TEXT PASSAGE Block Start

Sunday, November 20, 2011

What is Rescue Organic Refuse all About?

Preventing Organic Refuse from becoming Organic Waste. Now, what does that mean....

Organic* Refuse is a rare and precious commodity. Most organics consumers hold it in their hands every day, not knowing how to contribute it back into the Organic* Lifecycle. Organics consumers know the necessity of disposing of organic waste properly: organic waste being living matter, i.e., vegetables and other green waste diverted from landfills to non-organic* county composting facilities. Organic waste as opposed to Organic* Refuse seems like just a matter of semantics.

For the sake of our discussion, and the purposes of this blog, we will agree that “Organic Refuse” is living matter from organic food and organic products made from ingredients certified organic, i.e., non-GMO, no industrial insecticides/pesticides, fertilizers or herbicides. Once “Organic Refuse” is contaminated by non-certified organically grown matter, it becomes “Organic Waste”; it can no longer be reintroduced into the Organic* Lifecycle. Contaminated “Organic Waste” should be added to the Green Waste bin along with yard trimmings and pet fecal matter for disposal and composting by the county.

What if, while it is still “Organic Refuse” it can be rescued from contamination, collected, composted and reutilized in Organic* farming/planting? Sustained in the Organic Lifecycle. Unfortunately, most organics consumers lack the space, materials, apparatus and/or the time to perform the Organic Lifecycle process from cradle to grave. And if a small household does compost, there is often an excess of composted material which usually ends up in Green Waste bins; mixing the Organic compost with contaminated Green Waste: a loss of irreplaceable Organic Refuse.

Organic Refuse is a commodity far too precious to be left to hope or faith in big business and government regulators, who, when they do act, act unilaterally and broadly. It will take a concerted effort by determined individuals, partnering with active organizations, and conscientious businesses to realize an effective, local solution. Rescue Organic Refuse’s efforts focus on identifying and engaging active organizations; seeking out conscientious businesses; and reaching out to determined, caring, concerned individuals and families, to create and maintain an exemplary Organic* Lifecycle program. And you can be part.

TEXT PASSAGE Block End
LISTED ENTRIES Block Start

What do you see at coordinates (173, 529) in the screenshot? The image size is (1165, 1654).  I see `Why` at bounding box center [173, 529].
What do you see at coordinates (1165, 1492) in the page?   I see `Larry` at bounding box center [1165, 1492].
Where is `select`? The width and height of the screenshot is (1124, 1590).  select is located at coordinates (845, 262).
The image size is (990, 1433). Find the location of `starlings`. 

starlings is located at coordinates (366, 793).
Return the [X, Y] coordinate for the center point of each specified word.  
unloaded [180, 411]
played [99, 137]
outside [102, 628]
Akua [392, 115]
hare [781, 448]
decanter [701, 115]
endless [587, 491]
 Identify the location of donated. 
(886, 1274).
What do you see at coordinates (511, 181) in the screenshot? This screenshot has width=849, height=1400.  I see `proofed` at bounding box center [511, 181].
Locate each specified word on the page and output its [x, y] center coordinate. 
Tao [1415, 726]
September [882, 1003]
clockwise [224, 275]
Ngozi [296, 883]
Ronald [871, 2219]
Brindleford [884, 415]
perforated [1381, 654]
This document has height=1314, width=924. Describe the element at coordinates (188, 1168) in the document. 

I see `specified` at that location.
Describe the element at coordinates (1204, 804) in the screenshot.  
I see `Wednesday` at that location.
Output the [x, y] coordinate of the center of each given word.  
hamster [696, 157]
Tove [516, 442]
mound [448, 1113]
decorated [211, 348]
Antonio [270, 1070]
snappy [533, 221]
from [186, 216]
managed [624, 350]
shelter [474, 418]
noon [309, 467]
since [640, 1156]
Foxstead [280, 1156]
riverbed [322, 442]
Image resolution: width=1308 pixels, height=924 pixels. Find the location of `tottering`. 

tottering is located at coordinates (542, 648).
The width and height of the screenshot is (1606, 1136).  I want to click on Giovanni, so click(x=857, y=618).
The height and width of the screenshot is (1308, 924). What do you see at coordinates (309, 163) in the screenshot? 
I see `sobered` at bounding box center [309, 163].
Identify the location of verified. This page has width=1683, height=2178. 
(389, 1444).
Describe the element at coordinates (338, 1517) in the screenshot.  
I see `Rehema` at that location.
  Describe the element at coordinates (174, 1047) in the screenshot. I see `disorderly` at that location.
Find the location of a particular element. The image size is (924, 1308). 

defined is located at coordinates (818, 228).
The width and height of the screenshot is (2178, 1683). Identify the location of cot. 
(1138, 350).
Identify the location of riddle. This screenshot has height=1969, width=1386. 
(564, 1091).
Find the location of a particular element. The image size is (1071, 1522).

LISTED ENTRIES Block End

REQUIREMENT 1 ▸ List the things that the blog post about organic refuse says most organics consumers lack for carrying out the Organic Lifecycle process themselves.
REQUIREMENT 2 ▸ Pick up the blog post about organic refuse after its last sentence and continue writing it.
The items have no connection to the blog post about organic refuse.

WRITTEN ANSWER 1 ▸ Space, materials, apparatus, time

WRITTEN ANSWER 2 ▸
* non-GMO, no industrial insecticides/pesticides, fertilizers or herbicides

Saturday, November 19, 2011

It All Started with TED

In November 2011, I was introduced to TED while searching Netflix for a good documentary. I came across “The Future We Will Create.” I was moved by so many of the presentations and the back story of how TED has grown into the type of organization we (those who are unfamiliar with TED) always wished existed. Honestly, by the time the film ended, I was overcome with a renewed sense of hope and the realization and belief that I could become an agent of change.

For the sake of this TED Story, Organic Refuse is Certified Organic: Non-GMO, no pesticides, and no industrial fertilizers or herbicides. And Green Waste refers to non-organic materials e.g. contaminated with GMOs, pesticides and the like.

I am on Gerson Therapy. If you are not familiar with Gerson Therapy, you can learn more at gerson.com. Suffice it to say it is a strict Organic diet whose patients consume roughly 40lbs of organic food per day. Every day, I produce an enormous amount of Organic Refuse: apple cores, banana peels, organic coffee grounds, ends of carrots, celery stocks and the trimmings of a variety of Organic produce. The refuse weighs heavy on my mind.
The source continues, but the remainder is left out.